In August 2014, it was revealed Yoga Hosers would be an action-adventure, and the second in the True North trilogy. The film includes the entire cast of Tusk, including Depp's daughter Lily-Rose and Smith's daughter Harley Quinn, starring in their reprised roles as clerks. Tony Hale, Natasha Lyonne, Austin Butler, Adam Brody, Tyler Posey, and Jason Mewes also appear. StarStream Entertainment helped finance and produce the film, while XYZ Films co-produced. In September 2014, it was revealed Haley Joel Osment and Genesis Rodriguez had joined the cast as well, and it was later revealed Kevin Smith would portray a bratzi. Comic book writer Stan Lee had a cameo appearance, his second in a Smith film, after 1995's Mallrats. Thomas Ashley put up 25% of the equity to create the film and was an executive producer.

===Filming===
Smith announced on August 20, 2014, that filming had begun, and on September 18, 2014, he stated on SModcast #308 that he had wrapped three quarters of the film, and would finish the last quarter once Depp is available. Principal photography concluded in January 2015.

==Release==
The film had its world premiere at the 2016 Sundance Film Festival on January 24. A tie-in comic book was also given out exclusively at the Sundance premiere. Written by Kevin Smith and illustrated by Jeff Quigley, Yoga Hosers: When Colleens Collide tells the story of how the girls met and became friends. Later in 2017, Dynamite Entertainment reprinted this special issue for release to comic stores. In April 2016, Invincible Pictures acquired US distribution rights to the film, and initially planned a July 29, 2016, release. The film was later pushed back to September 2.

== Reception ==

Yoga Hosers was panned by critics, who considered it a low point in Smith's film career. On Rotten Tomatoes, the film has a rating of 26%, based on 62 reviews, with an average rating of 3.70/10. The site's critical consensus reads, "Undisciplined, unfunny, and bereft of evident purpose, Yoga Hosers represents a particularly grating low point in Kevin Smith's once-promising career." On Metacritic, the film holds a rating of 23 out of 100, based on 17 critics, indicating "generally unfavorable reviews".

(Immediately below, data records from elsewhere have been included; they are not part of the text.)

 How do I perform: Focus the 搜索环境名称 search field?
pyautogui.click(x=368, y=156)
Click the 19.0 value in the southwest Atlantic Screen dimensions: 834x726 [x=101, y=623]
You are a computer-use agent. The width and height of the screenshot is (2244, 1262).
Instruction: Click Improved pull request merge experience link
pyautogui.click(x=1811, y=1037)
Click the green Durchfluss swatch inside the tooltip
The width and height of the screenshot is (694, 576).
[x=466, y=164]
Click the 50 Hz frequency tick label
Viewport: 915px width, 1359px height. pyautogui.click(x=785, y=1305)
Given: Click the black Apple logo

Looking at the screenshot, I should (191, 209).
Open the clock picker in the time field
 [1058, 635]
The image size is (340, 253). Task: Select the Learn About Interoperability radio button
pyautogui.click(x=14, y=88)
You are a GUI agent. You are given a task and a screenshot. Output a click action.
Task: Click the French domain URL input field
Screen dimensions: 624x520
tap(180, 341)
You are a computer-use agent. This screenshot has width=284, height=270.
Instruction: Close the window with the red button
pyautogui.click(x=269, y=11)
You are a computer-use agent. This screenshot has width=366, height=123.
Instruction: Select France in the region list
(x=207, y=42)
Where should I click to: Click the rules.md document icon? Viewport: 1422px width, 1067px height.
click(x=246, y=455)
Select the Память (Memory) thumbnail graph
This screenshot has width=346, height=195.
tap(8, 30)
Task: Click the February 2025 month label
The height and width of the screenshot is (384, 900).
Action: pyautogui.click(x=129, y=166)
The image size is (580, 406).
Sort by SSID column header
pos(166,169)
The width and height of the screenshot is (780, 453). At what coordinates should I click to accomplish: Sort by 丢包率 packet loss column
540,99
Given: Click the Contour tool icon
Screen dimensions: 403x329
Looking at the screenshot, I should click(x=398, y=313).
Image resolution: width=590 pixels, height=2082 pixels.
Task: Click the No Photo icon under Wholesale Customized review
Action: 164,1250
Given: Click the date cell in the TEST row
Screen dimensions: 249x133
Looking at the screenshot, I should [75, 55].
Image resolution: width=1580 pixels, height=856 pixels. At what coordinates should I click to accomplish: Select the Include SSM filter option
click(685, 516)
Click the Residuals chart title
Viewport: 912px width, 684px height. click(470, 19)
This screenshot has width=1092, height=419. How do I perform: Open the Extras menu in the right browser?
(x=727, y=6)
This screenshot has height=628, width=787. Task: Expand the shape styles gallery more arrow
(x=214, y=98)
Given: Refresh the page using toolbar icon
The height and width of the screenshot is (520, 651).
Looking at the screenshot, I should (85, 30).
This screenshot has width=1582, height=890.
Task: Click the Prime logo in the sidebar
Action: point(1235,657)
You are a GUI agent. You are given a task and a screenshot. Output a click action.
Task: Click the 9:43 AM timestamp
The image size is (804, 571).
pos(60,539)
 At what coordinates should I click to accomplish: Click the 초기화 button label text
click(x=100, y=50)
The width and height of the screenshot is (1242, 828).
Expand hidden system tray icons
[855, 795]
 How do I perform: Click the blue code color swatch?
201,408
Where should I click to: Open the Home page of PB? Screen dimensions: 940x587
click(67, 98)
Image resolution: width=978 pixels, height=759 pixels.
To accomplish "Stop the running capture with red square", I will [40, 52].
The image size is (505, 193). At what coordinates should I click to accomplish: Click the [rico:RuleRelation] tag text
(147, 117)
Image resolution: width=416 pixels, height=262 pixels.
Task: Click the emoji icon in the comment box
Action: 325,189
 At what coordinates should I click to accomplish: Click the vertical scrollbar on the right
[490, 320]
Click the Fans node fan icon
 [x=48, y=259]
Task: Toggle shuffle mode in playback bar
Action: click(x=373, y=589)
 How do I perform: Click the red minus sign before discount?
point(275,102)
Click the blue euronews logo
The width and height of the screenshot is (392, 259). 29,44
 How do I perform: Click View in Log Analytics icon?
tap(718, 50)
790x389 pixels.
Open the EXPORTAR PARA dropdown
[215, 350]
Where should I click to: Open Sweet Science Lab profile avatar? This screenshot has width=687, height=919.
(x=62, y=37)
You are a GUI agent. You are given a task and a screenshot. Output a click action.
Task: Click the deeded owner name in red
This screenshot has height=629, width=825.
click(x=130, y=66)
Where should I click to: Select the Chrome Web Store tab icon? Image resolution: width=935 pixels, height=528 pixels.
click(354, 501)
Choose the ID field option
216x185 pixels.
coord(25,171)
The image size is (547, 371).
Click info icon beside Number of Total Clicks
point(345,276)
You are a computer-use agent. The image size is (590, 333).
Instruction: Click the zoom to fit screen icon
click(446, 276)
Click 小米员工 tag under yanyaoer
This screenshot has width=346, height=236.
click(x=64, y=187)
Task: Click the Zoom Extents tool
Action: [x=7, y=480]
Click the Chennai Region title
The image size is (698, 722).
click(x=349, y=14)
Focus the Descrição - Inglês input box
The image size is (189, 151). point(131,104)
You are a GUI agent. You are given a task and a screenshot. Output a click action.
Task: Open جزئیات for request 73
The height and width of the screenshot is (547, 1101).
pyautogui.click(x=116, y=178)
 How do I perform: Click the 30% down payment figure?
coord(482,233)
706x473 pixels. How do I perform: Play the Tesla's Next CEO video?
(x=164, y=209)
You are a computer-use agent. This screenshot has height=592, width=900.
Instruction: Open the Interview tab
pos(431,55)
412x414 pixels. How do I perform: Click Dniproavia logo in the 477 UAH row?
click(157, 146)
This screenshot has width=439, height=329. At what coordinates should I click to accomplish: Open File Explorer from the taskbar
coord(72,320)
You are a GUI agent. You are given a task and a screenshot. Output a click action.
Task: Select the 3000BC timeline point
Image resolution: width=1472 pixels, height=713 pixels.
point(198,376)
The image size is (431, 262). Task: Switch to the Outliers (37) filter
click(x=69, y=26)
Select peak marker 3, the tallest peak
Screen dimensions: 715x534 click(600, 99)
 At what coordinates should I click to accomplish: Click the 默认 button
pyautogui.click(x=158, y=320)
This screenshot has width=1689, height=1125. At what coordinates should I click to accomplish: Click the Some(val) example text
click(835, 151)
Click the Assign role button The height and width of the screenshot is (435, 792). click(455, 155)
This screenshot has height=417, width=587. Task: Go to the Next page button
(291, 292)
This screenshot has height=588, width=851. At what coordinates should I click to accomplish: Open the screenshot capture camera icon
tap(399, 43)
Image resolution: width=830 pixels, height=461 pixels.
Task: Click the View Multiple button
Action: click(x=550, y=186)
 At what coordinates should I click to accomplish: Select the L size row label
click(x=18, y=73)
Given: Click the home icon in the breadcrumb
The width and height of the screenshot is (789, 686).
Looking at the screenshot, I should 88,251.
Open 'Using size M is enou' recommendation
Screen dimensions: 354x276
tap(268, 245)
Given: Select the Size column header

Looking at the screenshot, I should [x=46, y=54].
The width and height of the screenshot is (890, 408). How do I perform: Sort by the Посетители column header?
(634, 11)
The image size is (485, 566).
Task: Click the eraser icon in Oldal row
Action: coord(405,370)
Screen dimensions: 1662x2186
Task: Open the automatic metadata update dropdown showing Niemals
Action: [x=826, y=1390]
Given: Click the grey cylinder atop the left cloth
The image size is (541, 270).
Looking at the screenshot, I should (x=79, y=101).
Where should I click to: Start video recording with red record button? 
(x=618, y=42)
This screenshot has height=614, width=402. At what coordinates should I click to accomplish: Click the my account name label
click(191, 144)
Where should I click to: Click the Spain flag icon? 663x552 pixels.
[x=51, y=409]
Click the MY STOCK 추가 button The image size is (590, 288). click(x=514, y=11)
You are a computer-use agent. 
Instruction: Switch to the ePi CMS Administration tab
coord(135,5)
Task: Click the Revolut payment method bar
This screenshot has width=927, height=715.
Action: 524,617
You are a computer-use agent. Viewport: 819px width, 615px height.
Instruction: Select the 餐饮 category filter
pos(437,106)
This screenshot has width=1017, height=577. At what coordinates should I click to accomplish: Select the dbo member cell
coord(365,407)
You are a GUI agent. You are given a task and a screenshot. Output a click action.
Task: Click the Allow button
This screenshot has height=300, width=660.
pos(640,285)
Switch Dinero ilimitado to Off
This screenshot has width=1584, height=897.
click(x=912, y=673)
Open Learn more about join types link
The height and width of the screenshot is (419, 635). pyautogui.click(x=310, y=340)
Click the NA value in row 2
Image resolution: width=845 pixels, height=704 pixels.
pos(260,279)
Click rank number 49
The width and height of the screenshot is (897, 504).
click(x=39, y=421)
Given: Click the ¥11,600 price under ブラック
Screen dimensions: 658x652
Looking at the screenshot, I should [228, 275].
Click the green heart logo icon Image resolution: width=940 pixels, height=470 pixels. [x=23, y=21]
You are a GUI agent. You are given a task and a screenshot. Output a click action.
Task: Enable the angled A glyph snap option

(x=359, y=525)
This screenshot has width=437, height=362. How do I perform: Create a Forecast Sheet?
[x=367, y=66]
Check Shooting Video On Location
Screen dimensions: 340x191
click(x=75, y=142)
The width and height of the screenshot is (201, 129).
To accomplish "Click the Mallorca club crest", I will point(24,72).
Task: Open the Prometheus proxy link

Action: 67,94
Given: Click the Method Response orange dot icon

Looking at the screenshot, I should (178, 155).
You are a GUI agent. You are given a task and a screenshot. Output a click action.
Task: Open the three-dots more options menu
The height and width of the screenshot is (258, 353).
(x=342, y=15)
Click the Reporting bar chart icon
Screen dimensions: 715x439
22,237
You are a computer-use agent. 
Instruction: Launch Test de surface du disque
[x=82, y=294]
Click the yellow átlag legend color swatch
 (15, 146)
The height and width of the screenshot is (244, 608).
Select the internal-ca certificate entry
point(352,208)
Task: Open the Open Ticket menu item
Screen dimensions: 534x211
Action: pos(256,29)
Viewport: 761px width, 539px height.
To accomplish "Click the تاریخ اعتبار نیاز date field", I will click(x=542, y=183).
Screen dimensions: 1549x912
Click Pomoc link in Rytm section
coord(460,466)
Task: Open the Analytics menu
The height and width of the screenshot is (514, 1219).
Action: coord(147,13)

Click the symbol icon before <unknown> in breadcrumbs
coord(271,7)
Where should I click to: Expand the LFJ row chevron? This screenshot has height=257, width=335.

Justin Chang of Variety disliked the film, writing that Harley Quinn Smith and especially Lily-Rose Depp have sufficient spunk, spark and chemistry (and they're charming bopping through an end-credits cover of "O Canada") that you long to see them in a starring vehicle that doesn't look and feel like an on-screen underwear stain. Shot and edited with the sort of willful slovenliness that presumably fits the anything-goes grab-bag effect Smith was going for, Yoga Hosers looks as though it was probably pretty fun to make, though only the director's hardcore fans and SModcast listeners are likely to find that pleasure in any way infectious. John DeFore of The Hollywood Reporter also gave the film a negative review, writing that "the young leads seem to be having fun even if you aren't, but any acting careers they might go on to will not be the result of this film."

Korey Coleman of DoubleToasted.com expressed strong criticism for the film, stating that it was the worst movie he had seen in years. He also felt Smith's privilege in obtaining funding for the film was an insult to aspiring filmmakers who struggle to even get a foot in the door of the industry. He placed it at the #1 spot for the worst movie of 2016, tying with Fifty Shades of Black.

In an extended review for The A.V. Club in 2017, Nathan Rabin summed up the film as a "fiasco", blaming "self-indulgence" and "laziness" leading to "Smith combin[ing] what are clearly his two great loves in life: family and making terrible comedies. It's a beautiful thing when a man is able to fuse his personal and professional life this way. It's just a shame the result is borderline unwatchable."

If you were to tell me a midnight movie was coming out that was a cross between Clueless, a second-rate Gremlins knock-off, the 1966 Batman, Strange Brew, and Clerks, I would have said, 'Wow, that sounds great!' If you were to tell me that the same film was written and directed by Smith, however, my response would change to, 'Wow, that sounds terrible!'
— —Nathan Rabin, The A.V. Club

==Spin-off==
Kevin Smith has said that his True North trilogy will conclude with a film titled Moose Jaws, which he describes as "Jaws with a moose". Smith revealed that the Colleens will return for Moose Jaws.